A year of working with WordPress
I must admit that for a long time I found developing websites in WordPress really challenging, simply because it is quite different to the approach I’ve been used to.
Photo by Stephen Phillips on Unsplash
In the past I’ve created static HTML websites which I’ve managed for people and if they’ve needed a content management system I’ve used Perch which is lightweight and like most content management systems is easy to use if it’s set up properly.
Last year I got my head down and spent some time trying to get to grips with WordPress. During that time I’ve created full websites with it and helped people maintain their existing WordPress websites. Here are some of the things I’ve learnt.
Don’t go plug-in crazy
One of my main concerns about working with WordPress was around speed and performance and the amount of plug-ins I would need to use. Plug-ins are add-ons for WordPress that help with particular tasks such as adding a form or optimising images. I decided to choose plug-ins with good reviews from reputable developers and I only installed the plug-ins I felt were absolutely necessary.
You can set up WordPress to email you once a plug-in has been updated so you can check for any problems and I’ve found that really useful. I’m sure there are automated tools to help you do this but I’ve not looked into those yet.
Akismet can be your best friend
WordPress and Akismet work brilliantly together at keeping spam away from your inbox. If you’ve got a form anywhere on your website I’d say that Akismet is an essential tool, it will save you an awful lot of time and energy.
WordPress updates itself a lot
I must admit that I was a bit surprised at how often WordPress and its plug-ins update themselves, although given its popularity I probably shouldn’t have been. On the plus side the updates give me a feeling of confidence that the code is being kept up-to-date and hopefully nice and secure.

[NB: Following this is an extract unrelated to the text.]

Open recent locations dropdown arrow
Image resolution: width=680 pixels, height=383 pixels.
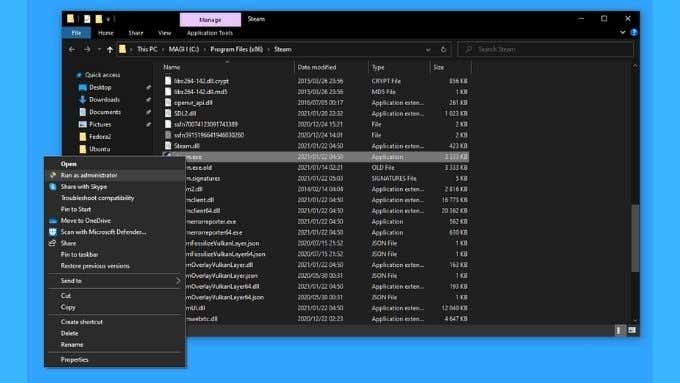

The media library is brilliant
The media library is something I really, really like about WordPress. Deleting images from the library removes them from your server which ultimately saves hosting space. In other content management systems I’ve used, assets like images stay on the web server even when they’re deleted from the library and to me that feels a bit wrong. Being able to set an alternative description (alt) for an image just once is another great feature particularly if you reuse that image on different pages of your website.
The admin panel still feels difficult
For the websites I’ve created in WordPress I’ve used the Advanced Custom Fields plug-in (ACF) to create a custom page builder. ACF works really well but there’s still something that makes me feel uneasy about the WordPress admin panel. It doesn’t feel very friendly and I think it could be quite distracting for a lot of people. Maybe that’s just because I’ve been spoiled with the interfaces of other systems.

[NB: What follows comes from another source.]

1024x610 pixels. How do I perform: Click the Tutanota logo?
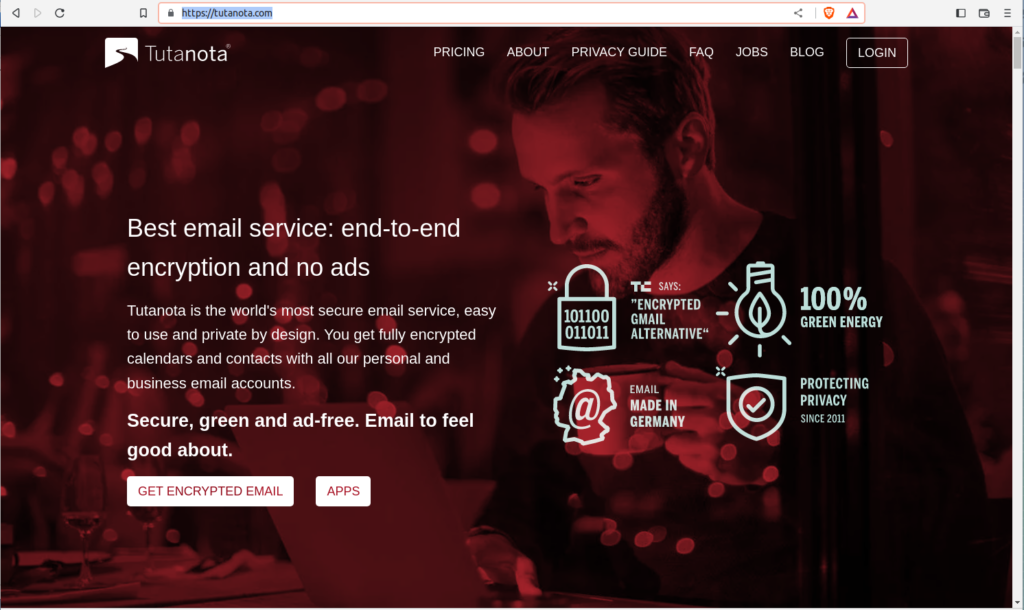coord(168,53)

I can’t help but think that most of the criticism WordPress gets happens when it’s not set up or maintained properly. I did some work on a website recently that had thirty eight plug-ins installed and some weren’t even being used. A lot of the tasks those plug-ins were installed for could have been handled with some really basic code.
I’m fairly early into my adventures with WordPress but I quite like it. Although it was primarily designed for blogging it works remarkably well as a fully fledged content management system.